Decent Gelato with a Fun Gimmick at Solato

SolatoLocation: Stackt Market (28 Bathurst Street, Toronto)
Website: https://www.solato.com/

Solato is a new gelato place in the Stackt Market with a pretty distinctive gimmick — the gelato itself is made on the spot in a process that’s basically like coffee pods, but for ice cream.  It’s very slick.

The menu is relatively limited; when I went, it was just vanilla, chocolate, hazelnut, and a couple of fruity flavours.  You can either get the gelato by itself for six bucks, or pay an extra dollar and get a couple of toppings.

Solato

I went with hazelnut sans-toppings, and the whole process was pretty seamless; they put a pod in one of the machines, and within a couple of minutes it was dispensing soft serve gelato.
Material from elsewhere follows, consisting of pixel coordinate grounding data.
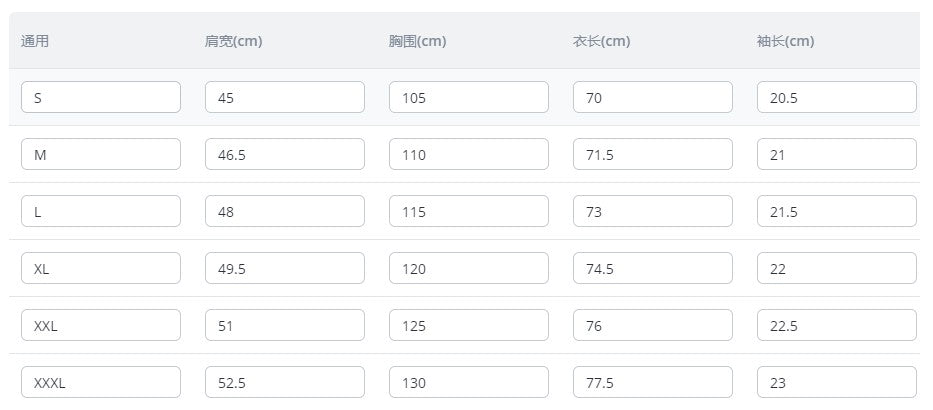933x410 pixels.
Task: Click the 胸围(cm) column header
Action: pos(417,41)
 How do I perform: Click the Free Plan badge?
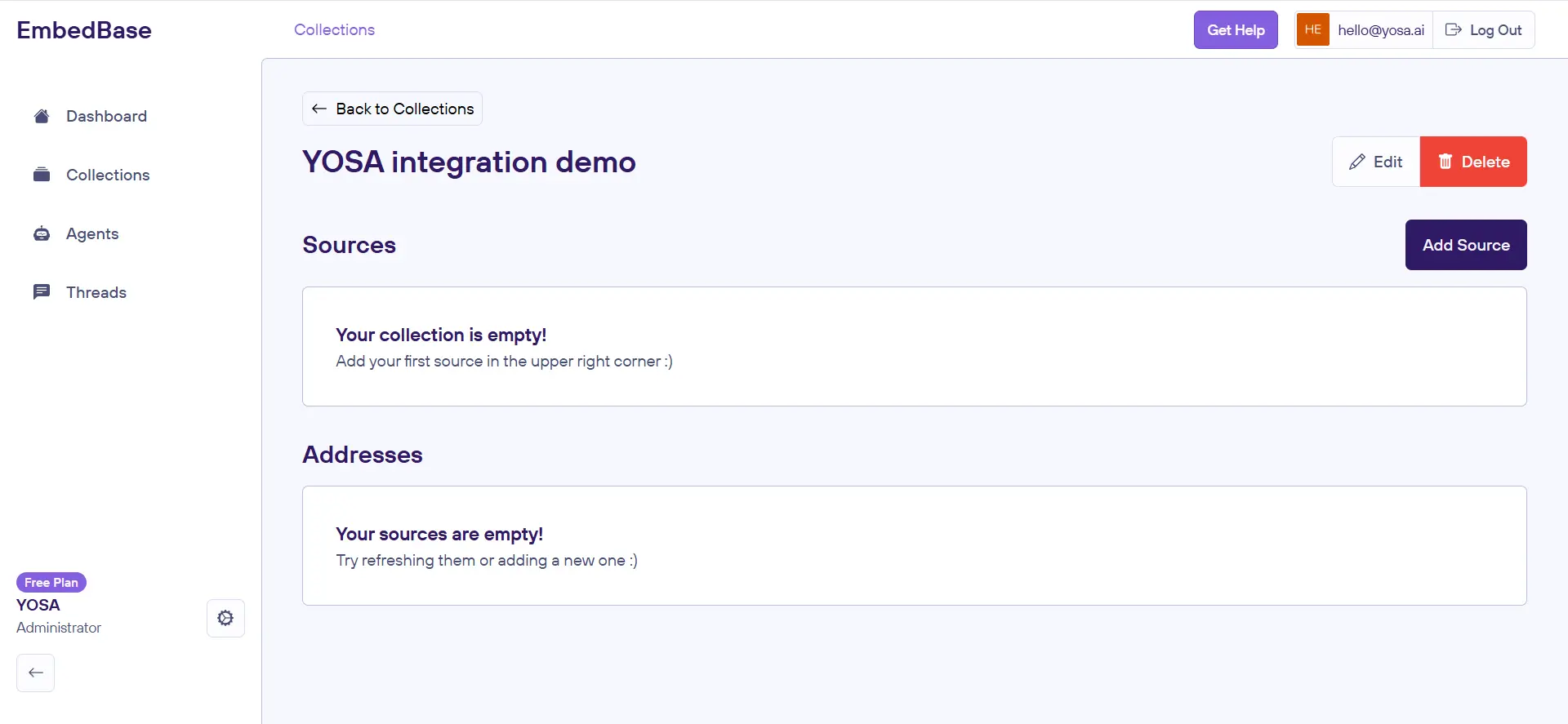51,582
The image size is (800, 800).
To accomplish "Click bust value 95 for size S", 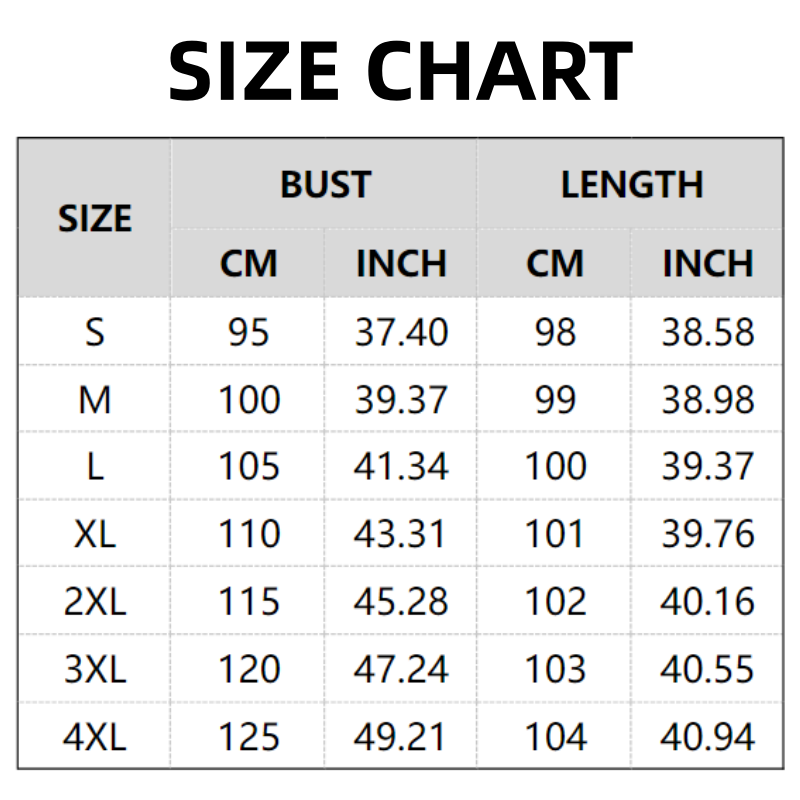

It’s fine.  It’s a fun gimmick, I guess, but it’s hard to deny that there’s better gelato in the city.

Solato

I was afraid it might taste artificial, but it has a pretty clean hazelnut flavour, albeit a weak one (the nutty taste is far from robust).  It’s very smooth, which I guess is the advantage of making it right on the spot, but otherwise it’s nothing special; it’s a bit of a shrug, especially for the price, but if you’re in the Stackt Market anyway it might be worth a shot just for the novelty value.

Chilled Spicy Noodles at the Momofuku Noodle Bar Pop-up at Stackt Market

Chilled Spicy Noodles at Momofuku Noodle BarLocation: Stackt Market (28 Bathurst Street, Toronto)
Website: https://noodlebar-toronto.momofuku.com/

Momofuku Noodle Bar is currently doing a pop-up at Stackt Market; it’s outdoors and the menu is limited, but it was my first time eating at a restaurant with a waitress and the whole rigmarole since last March (which, coincidentally enough, was also at the Noodle Bar).

Chilled Spicy Noodles at Momofuku Noodle Bar

I had the Chilled Spicy Noodles, which the menu describes as “ramen noodles, black bean sauce, sichuan beef, candy cashew.”

My delight at being back at a restaurant (or in a restaurant-ish setting, at least) might be colouring my opinion here, but man it was good.

Chilled Spicy Noodles at Momofuku Noodle Bar

It’s an explosion of flavour — it’s salty, it’s savoury, it’s meaty, it’s sweet — but everything complements each other so well.  And that black bean sauce is a taste bonanza; it’s basically like a really great hoisin sauce, but with pops of intense flavour from the beans themselves (I don’t know what they do to the beans to get them to taste almost cheese-like, but it’s magical).

It’s served cold, which only intensifies the flavour, and the chewy ramen noodles are the perfect vehicle to bring it all together.  It’s a tasty dish.

Mediocre Doughnuts at Donut Monster

Donut MonsterLocation: 28 Bathurst Street, Toronto
Website: https://www.donutmonster.ca/

Donut Monster is a really acclaimed doughnut joint from Hamilton that recently opened a location in Toronto’s Stackt Market.  I’ve been hearing nothing but good things about their doughnuts for a while now — if they hadn’t opened an outpost in Toronto, taking a long drive to Hamilton might have been in order.

I’m so glad I didn’t drive all the way to Hamilton for this.

Donut Monster

I tried the Cherry Cheesecake Bullseye, which features sour cherry pie filling, cream cheese icing, and a graham cracker crumble.

I know a lot of people are more concerned about a doughnut’s fillings/toppings than anything else, and on that level this was pretty decent — the balance between the tart cherries and the sweet frosting was actually quite good.

Donut Monster

But the doughnut itself was seriously disappointing; it was dense and dry and boring.  It was like Wonder Bread.  There’s nothing to it.  I’m pretty sure the prepacked doughnuts you can get at the supermarket aren’t much worse.

It certainly wasn’t unpleasant, but from a high-end doughnut place it’s a huge let-down.